In the entries below, find each line with the string "will" and copy it.

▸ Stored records

= = =

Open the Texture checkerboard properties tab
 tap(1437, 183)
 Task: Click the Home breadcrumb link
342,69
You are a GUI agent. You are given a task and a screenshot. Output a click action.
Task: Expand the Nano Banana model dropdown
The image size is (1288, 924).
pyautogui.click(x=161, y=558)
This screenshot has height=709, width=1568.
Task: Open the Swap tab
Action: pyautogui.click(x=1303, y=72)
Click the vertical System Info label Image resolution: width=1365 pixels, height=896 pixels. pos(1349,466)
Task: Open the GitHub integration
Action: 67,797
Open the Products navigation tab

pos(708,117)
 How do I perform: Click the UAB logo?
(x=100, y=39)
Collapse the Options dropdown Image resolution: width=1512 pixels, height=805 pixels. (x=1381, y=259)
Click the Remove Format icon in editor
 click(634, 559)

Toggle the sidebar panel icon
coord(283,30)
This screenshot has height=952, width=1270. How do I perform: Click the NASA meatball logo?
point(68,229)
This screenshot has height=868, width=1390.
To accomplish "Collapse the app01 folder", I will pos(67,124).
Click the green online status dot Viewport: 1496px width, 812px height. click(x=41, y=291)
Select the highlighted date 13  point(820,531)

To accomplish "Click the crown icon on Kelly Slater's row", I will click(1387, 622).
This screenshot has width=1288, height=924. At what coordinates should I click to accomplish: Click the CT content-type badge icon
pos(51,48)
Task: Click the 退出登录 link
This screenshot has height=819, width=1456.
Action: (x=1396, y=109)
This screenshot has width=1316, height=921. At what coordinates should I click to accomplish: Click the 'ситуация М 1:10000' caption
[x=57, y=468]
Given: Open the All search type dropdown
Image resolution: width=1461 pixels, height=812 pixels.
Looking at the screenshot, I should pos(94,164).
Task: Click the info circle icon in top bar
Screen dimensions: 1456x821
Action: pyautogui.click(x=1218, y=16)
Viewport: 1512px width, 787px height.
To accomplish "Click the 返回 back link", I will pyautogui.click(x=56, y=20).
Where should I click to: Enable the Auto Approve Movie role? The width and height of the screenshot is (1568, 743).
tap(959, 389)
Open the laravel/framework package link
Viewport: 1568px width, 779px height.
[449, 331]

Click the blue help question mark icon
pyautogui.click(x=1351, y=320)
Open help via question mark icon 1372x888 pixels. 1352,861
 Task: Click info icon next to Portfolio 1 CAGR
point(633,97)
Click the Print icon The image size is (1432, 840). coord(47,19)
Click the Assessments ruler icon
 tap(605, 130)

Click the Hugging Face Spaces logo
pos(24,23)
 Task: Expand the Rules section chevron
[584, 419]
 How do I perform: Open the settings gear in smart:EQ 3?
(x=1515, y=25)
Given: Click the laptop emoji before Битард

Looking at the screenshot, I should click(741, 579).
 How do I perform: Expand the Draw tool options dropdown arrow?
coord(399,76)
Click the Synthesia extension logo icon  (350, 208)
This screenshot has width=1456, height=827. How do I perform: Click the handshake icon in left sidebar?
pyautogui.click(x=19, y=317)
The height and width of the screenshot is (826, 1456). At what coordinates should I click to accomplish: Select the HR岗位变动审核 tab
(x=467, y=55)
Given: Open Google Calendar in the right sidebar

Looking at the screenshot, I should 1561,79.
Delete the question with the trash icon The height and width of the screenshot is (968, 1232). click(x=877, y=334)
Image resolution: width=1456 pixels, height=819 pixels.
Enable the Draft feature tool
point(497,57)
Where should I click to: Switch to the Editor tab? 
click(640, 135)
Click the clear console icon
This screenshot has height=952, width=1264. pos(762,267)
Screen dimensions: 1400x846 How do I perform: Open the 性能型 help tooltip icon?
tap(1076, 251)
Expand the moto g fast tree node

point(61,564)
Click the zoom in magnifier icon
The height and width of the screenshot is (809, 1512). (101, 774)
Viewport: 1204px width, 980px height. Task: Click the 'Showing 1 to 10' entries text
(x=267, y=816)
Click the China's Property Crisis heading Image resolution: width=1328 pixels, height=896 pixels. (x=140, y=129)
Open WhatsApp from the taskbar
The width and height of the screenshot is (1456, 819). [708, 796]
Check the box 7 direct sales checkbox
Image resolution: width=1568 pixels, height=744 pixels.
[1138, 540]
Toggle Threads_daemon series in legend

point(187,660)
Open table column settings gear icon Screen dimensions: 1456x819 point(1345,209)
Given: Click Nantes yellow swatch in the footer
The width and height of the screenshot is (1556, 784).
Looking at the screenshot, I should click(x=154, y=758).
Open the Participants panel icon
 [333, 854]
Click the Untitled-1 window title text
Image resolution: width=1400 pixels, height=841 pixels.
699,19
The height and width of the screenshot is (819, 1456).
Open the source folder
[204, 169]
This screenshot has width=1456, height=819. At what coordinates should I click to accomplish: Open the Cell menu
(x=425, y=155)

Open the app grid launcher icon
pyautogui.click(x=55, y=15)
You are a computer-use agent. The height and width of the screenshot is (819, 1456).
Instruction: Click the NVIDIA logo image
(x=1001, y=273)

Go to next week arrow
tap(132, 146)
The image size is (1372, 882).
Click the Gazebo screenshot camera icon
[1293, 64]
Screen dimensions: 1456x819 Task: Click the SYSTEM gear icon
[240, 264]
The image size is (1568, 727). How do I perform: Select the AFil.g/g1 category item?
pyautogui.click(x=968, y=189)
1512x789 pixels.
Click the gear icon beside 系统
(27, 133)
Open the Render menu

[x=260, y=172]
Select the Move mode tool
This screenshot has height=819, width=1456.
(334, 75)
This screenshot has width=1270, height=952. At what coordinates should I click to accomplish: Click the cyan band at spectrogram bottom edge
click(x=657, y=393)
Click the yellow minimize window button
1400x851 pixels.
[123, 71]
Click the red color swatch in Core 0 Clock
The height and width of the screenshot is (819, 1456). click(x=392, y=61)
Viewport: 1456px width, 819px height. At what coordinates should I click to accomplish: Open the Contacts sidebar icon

= = =

▸ Your solution
To accomplish "Collapse the app01 folder", I will pos(67,124).
To accomplish "Click the crown icon on Kelly Slater's row", I will click(1387, 622).
To accomplish "Click the 返回 back link", I will pyautogui.click(x=56, y=20).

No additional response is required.